The British driver is embroiled in a battle with Rosberg for the drivers’ title this season after Mercedes made huge gains over the winter and currently enjoy an advantage that even defending champion Sebastian Vettel is envious of.

Despite their supposed friendship, Hamilton has been playing a few mind games of late. He was adamant in Spain that Rosberg was quicker and should have won the race, even though Lewis had won the race from pole position and only been challenged in the final few laps.

In an interview with the official Formula 1 website, Hamilton questioned Rosberg’s hunger given his privileged upbringing as the son of 1982 F1 world champion, Keke Rosberg.

“Let me tell you this: I come from a not-great place in Stevenage and lived on a couch in my dad’s apartment. Nico grew up in Monaco with jets and hotels and boats and all these kind of things – so the hunger is different,” he explained.

“I want to be the hungriest guy in the cockpit from all 22 of us. Even if every driver has to believe that he’s the hungriest – because if I were to come here believing that Nico is hungrier than me then I might as well go home.

“So I’ve got to be the hungriest. To win the world championship you need to be the hungriest.”

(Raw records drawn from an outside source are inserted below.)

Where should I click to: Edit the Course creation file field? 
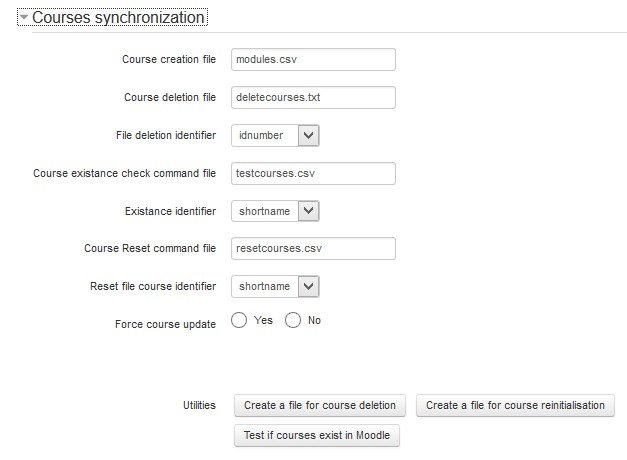[x=313, y=60]
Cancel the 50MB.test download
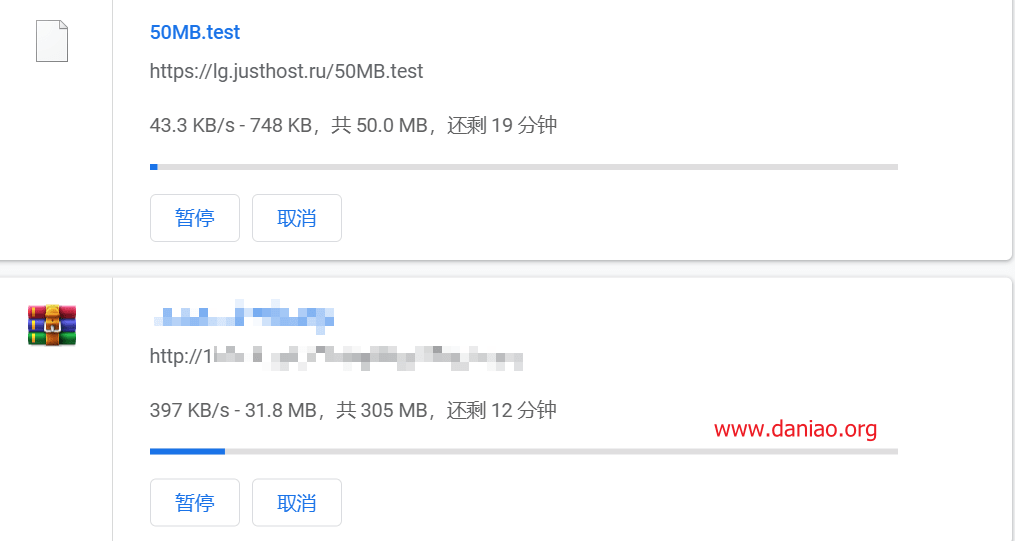Viewport: 1015px width, 541px height. coord(296,218)
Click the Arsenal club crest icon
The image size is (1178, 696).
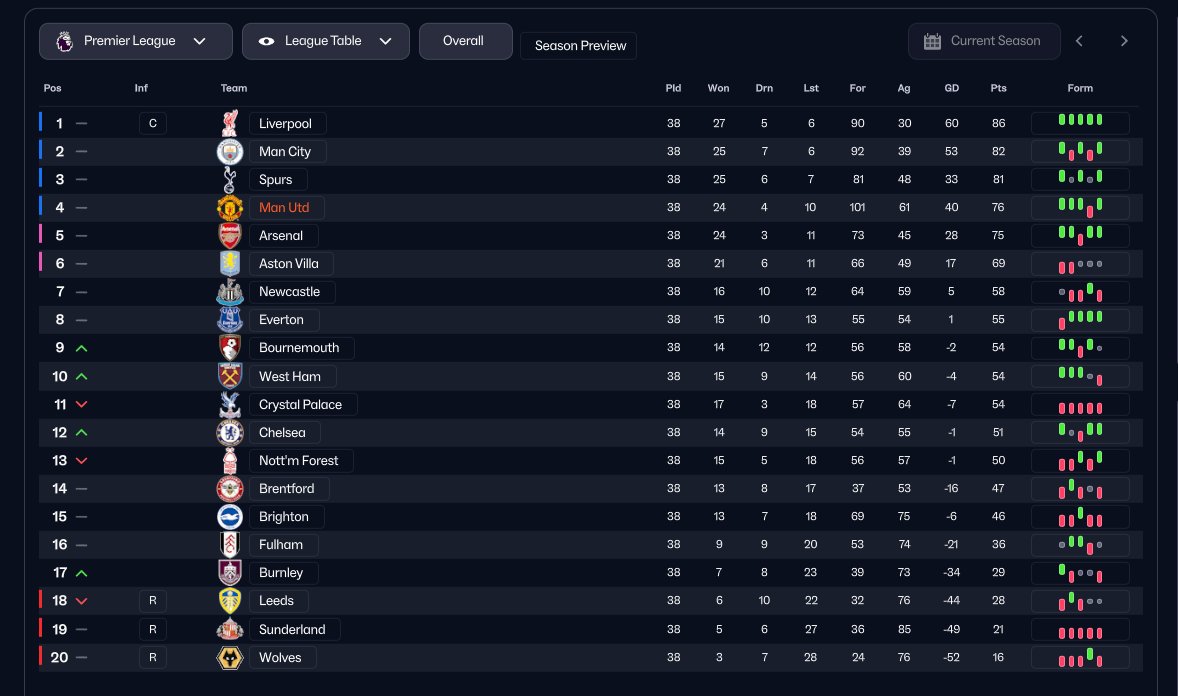230,236
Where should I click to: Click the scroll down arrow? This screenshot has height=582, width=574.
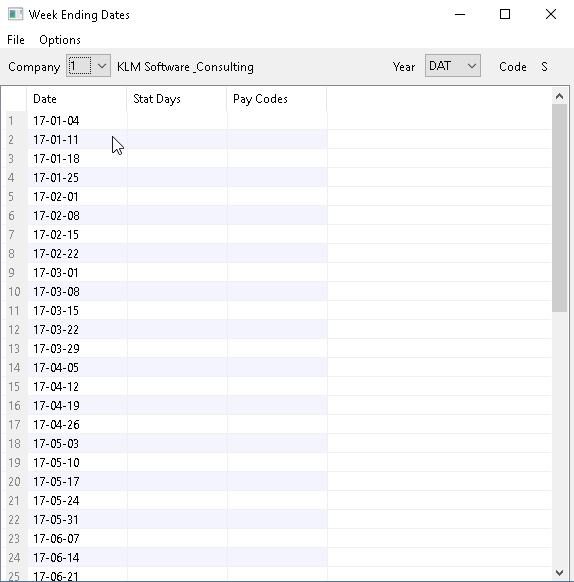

Hamilton took the lead of the world championship at the last race in Spain, and is three points ahead of Rosberg after five rounds. Having won the last four grands prix, though, the Briton certainly has the momentum, and it he could make it five-in-a-row on Sunday.

Quite whether bringing their upbringings into the interview was fair is debatable, but Lewis should perhaps prefer to focus on the fact that he has been in three serious title battles before in F1. Nico, on the other hand, is very new to this. Ultimately, he needs to do his talking on the track. Where better to do so than at Monaco this weekend?

You can watch the Monaco Grand Prix live on NBC this Sunday, which is part of our bumper weekend of motorsport.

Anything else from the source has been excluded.